Once you get the first hospital bill after having a baby or getting an arrow removed from your leg from a LARPing incident, you’ll be happy you set the money aside.
The most boring literature in existence is health insurance benefit guides. It makes sense. The more sleep you get, the healthier you are (assuming you wake up). Buried in all that drudgery are Health Savings Accounts (HSAs), the only way to get a triple-tax benefit—legally—and potentially use those savings in retirement.
How do HSAs work and how do you qualify? We’ll discuss that and more below.
What is an HSA and who can have one?
An HSA is a triple-tax-advantaged account that is available for people with high-deductible health plans (HDHPs). In 2022, that means your health insurance plan needs to have a deductible of at least $1,400 (or $2,800 for family coverage).
To qualify, the retirement HSA rules state that you’ll need to:
- Have an HDHP.
- Not be on Medicare or have any other type of health coverage in addition to the HDHP.
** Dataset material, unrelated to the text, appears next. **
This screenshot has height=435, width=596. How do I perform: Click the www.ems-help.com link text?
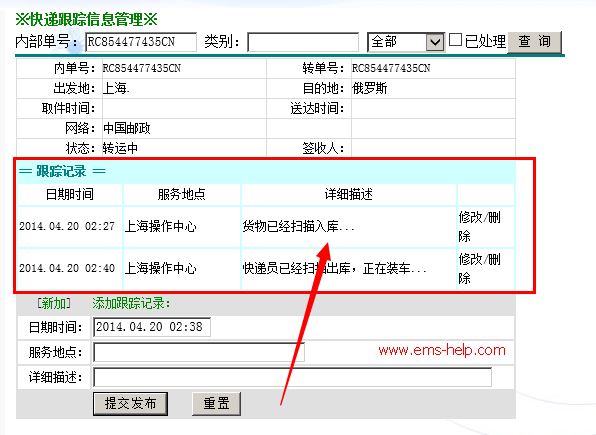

- Not be claimed as a dependent on someone else’s tax return.
Funds in the account can be withdrawn for qualified medical expenses at any time. The list of qualified items is surprisingly long, and there’s even a website that only sells HSA-eligible items. Amazon addicts, like me, can rejoice in its HSA section.
What are the tax benefits of an HSA?
HSAs have a triple tax benefit; it’s like having a medical Roth IRA but making Traditional IRA contributions. Here’s the 1-2-3:
- Contributions to the account are made pre-tax.
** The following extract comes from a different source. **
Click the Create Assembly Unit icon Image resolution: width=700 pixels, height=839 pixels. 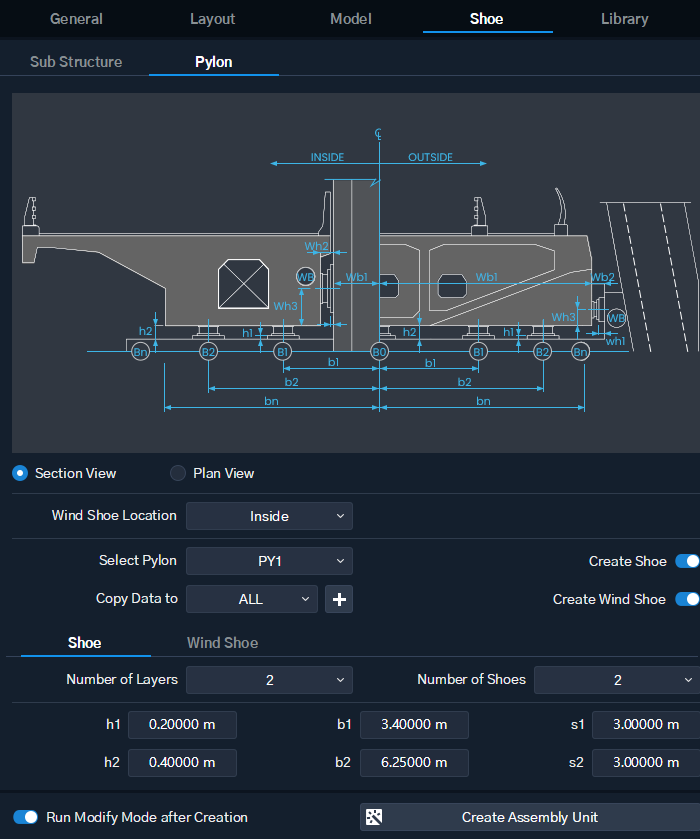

- Investment earnings in the account aren’t taxed.
- Qualified distributions aren’t taxed.
The IRA comparison is apt because an HSA after retirement—age 65 in this case—effectively becomes a traditional IRA.
Once you turn 65, you can withdraw funds from the account for any use and not pay any penalty (though you will have to pay income taxes on the distribution if it’s not used for qualified medical expenses). Prior to age 65, distributions that aren’t qualified come with a 20% penalty in addition to the income tax. Oof.
Advantages of an HSA
The HSA was designed to help save for big medical expenses, so it has plenty of advantages.
Triple tax benefit
The most obvious benefit is the tax savings. If you earn between $165,000 and $209,000 per year, it’s as if you’re saving around 32% on medical expenses that you pay with an HSA.
You might be thinking, I’m young. Why even bother worrying about retirement or medical expenses?
Once you get the first hospital bill after having a baby or getting an arrow removed from your leg from a LARPing incident, you’ll be happy you set the money aside. Plus, you’ll be happy every year looking at your tax return and seeing how much money Uncle Sam didn’t take straight out of your paycheck.
Other types of healthcare accounts (like some flex spending accounts) have a use-it-or-lose-it rule. Knowing that your savings will continue to compound—and not vanish like Loki into the multiverse—and act as another backstop for retirement is a huge plus.
Most healthy, young people should have high-deductible plans. While you’re young and don’t have a lot of transactional medical expenses, it makes sense to keep your deductible high and premium low. If something catastrophic happens, the health insurance company will eventually take over expenses, and you can change plans if you need to at your next life event or during the annual period.
Disadvantages of an HSA
You can’t access an HSA without having a high-deductible plan. Many couples change their plan in the year of a planned pregnancy or when undergoing fertility treatments. And many people with chronic illnesses, such as type 1 diabetes, will have so many medical expenses their whole lives that it will never make sense to use a high-deductible plan.
In 2022, annual contributions are limited to $3,650 for individuals and $7,300 for family coverage. Although annual contributions over $3,650 can compound to a large amount over time, it’s not a lot if you end up having necessary medical expenses in the near future.
Your best bet may be to diversify your health care savings: Have an HSA and an FSA, and max out a Roth in case you ever need to use it as well.
You may luck out with a good provider, but HSA providers are famous for poor service. Requests for reimbursements take months, and the debit cards they provide often don’t work. Do research on the provider your employer uses and don’t be afraid to go out on your own with an outside institution.
Open an HSA today (or during your next open enrollment)
Managing your financial life doesn’t need to be hard. Save and invest young, educate yourself on your options, and don’t buy more than 12 or 13 lottery tickets per year. Using HSAs is a great way to save money you probably won’t miss—maxing out an HSA amounts to about $70 per week—and protect yourself in case of calamity…or if you can’t quite afford the fourth cruise in a year during retirement.